Data excerpts ->
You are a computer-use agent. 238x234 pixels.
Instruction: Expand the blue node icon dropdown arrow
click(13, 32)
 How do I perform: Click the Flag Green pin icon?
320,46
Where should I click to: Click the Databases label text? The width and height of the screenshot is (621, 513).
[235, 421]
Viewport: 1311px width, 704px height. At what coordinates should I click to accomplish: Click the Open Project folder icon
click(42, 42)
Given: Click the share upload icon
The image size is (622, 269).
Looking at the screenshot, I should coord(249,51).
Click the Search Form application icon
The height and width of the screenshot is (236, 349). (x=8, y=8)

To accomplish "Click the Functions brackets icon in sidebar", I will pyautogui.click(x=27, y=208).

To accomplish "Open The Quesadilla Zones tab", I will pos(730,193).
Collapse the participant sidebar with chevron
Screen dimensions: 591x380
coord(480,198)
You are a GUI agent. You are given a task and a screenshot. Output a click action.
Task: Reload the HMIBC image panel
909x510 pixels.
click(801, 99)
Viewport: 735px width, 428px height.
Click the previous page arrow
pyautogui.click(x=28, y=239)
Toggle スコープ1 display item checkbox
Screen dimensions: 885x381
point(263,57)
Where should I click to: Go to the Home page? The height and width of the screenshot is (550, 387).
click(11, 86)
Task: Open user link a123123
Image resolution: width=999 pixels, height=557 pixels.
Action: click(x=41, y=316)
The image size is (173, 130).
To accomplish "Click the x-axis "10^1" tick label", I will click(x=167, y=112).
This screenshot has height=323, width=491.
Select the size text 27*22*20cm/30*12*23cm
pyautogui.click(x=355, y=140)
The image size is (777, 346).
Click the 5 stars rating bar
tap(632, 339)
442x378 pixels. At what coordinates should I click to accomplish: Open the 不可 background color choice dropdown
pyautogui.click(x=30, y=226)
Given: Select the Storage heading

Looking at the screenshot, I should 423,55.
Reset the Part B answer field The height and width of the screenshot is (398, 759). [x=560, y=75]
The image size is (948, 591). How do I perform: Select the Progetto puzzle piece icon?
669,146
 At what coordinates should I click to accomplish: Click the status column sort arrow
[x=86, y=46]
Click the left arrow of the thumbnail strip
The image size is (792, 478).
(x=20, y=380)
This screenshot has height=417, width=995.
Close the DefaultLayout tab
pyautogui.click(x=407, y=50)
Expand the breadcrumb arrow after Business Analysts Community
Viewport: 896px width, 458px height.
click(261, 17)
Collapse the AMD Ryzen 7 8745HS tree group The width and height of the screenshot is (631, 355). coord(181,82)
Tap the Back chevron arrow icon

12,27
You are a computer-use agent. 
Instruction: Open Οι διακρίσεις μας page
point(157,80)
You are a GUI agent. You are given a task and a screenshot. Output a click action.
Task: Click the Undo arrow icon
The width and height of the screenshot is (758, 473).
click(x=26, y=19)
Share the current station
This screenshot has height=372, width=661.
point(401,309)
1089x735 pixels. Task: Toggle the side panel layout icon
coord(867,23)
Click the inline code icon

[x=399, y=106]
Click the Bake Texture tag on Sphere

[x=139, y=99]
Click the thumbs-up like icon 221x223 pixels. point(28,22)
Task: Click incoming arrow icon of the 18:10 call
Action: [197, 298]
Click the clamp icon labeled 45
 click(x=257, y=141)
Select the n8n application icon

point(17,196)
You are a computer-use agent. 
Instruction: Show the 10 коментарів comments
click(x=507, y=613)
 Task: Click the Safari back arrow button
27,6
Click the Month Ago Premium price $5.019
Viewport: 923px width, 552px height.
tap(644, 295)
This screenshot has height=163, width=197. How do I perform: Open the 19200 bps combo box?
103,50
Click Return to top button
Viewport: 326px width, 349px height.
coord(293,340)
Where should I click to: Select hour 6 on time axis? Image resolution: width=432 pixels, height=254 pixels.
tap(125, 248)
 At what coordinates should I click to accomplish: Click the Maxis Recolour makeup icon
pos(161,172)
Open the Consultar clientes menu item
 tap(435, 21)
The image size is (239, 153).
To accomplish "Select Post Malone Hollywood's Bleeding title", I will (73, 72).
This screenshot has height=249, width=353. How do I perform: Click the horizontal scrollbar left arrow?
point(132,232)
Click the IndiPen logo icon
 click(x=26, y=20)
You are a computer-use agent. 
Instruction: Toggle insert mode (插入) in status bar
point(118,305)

Directions for this task ->
Retype the material in full, character for character.

Final answer ->
You are a computer-use agent. 238x234 pixels.
Instruction: Expand the blue node icon dropdown arrow
click(13, 32)
 How do I perform: Click the Flag Green pin icon?
320,46
Where should I click to: Click the Databases label text? The width and height of the screenshot is (621, 513).
[235, 421]
Viewport: 1311px width, 704px height. At what coordinates should I click to accomplish: Click the Open Project folder icon
click(42, 42)
Given: Click the share upload icon
The image size is (622, 269).
Looking at the screenshot, I should coord(249,51).
Click the Search Form application icon
The height and width of the screenshot is (236, 349). (x=8, y=8)

To accomplish "Click the Functions brackets icon in sidebar", I will pyautogui.click(x=27, y=208).

To accomplish "Open The Quesadilla Zones tab", I will pos(730,193).
Collapse the participant sidebar with chevron
Screen dimensions: 591x380
coord(480,198)
You are a GUI agent. You are given a task and a screenshot. Output a click action.
Task: Reload the HMIBC image panel
909x510 pixels.
click(801, 99)
Viewport: 735px width, 428px height.
Click the previous page arrow
pyautogui.click(x=28, y=239)
Toggle スコープ1 display item checkbox
Screen dimensions: 885x381
point(263,57)
Where should I click to: Go to the Home page? The height and width of the screenshot is (550, 387).
click(11, 86)
Task: Open user link a123123
Image resolution: width=999 pixels, height=557 pixels.
Action: click(x=41, y=316)
The image size is (173, 130).
To accomplish "Click the x-axis "10^1" tick label", I will click(x=167, y=112).
This screenshot has height=323, width=491.
Select the size text 27*22*20cm/30*12*23cm
pyautogui.click(x=355, y=140)
The image size is (777, 346).
Click the 5 stars rating bar
tap(632, 339)
442x378 pixels. At what coordinates should I click to accomplish: Open the 不可 background color choice dropdown
pyautogui.click(x=30, y=226)
Given: Select the Storage heading

Looking at the screenshot, I should 423,55.
Reset the Part B answer field The height and width of the screenshot is (398, 759). [x=560, y=75]
The image size is (948, 591). How do I perform: Select the Progetto puzzle piece icon?
669,146
 At what coordinates should I click to accomplish: Click the status column sort arrow
[x=86, y=46]
Click the left arrow of the thumbnail strip
The image size is (792, 478).
(x=20, y=380)
This screenshot has height=417, width=995.
Close the DefaultLayout tab
pyautogui.click(x=407, y=50)
Expand the breadcrumb arrow after Business Analysts Community
Viewport: 896px width, 458px height.
click(261, 17)
Collapse the AMD Ryzen 7 8745HS tree group The width and height of the screenshot is (631, 355). coord(181,82)
Tap the Back chevron arrow icon

12,27
You are a computer-use agent. 
Instruction: Open Οι διακρίσεις μας page
point(157,80)
You are a GUI agent. You are given a task and a screenshot. Output a click action.
Task: Click the Undo arrow icon
The width and height of the screenshot is (758, 473).
click(x=26, y=19)
Share the current station
This screenshot has height=372, width=661.
point(401,309)
1089x735 pixels. Task: Toggle the side panel layout icon
coord(867,23)
Click the inline code icon

[x=399, y=106]
Click the Bake Texture tag on Sphere

[x=139, y=99]
Click the thumbs-up like icon 221x223 pixels. point(28,22)
Task: Click incoming arrow icon of the 18:10 call
Action: [197, 298]
Click the clamp icon labeled 45
 click(x=257, y=141)
Select the n8n application icon

point(17,196)
You are a computer-use agent. 
Instruction: Show the 10 коментарів comments
click(x=507, y=613)
 Task: Click the Safari back arrow button
27,6
Click the Month Ago Premium price $5.019
Viewport: 923px width, 552px height.
tap(644, 295)
This screenshot has height=163, width=197. How do I perform: Open the 19200 bps combo box?
103,50
Click Return to top button
Viewport: 326px width, 349px height.
coord(293,340)
Where should I click to: Select hour 6 on time axis? Image resolution: width=432 pixels, height=254 pixels.
tap(125, 248)
 At what coordinates should I click to accomplish: Click the Maxis Recolour makeup icon
pos(161,172)
Open the Consultar clientes menu item
 tap(435, 21)
The image size is (239, 153).
To accomplish "Select Post Malone Hollywood's Bleeding title", I will (73, 72).
This screenshot has height=249, width=353. How do I perform: Click the horizontal scrollbar left arrow?
point(132,232)
Click the IndiPen logo icon
 click(x=26, y=20)
You are a computer-use agent. 
Instruction: Toggle insert mode (插入) in status bar
point(118,305)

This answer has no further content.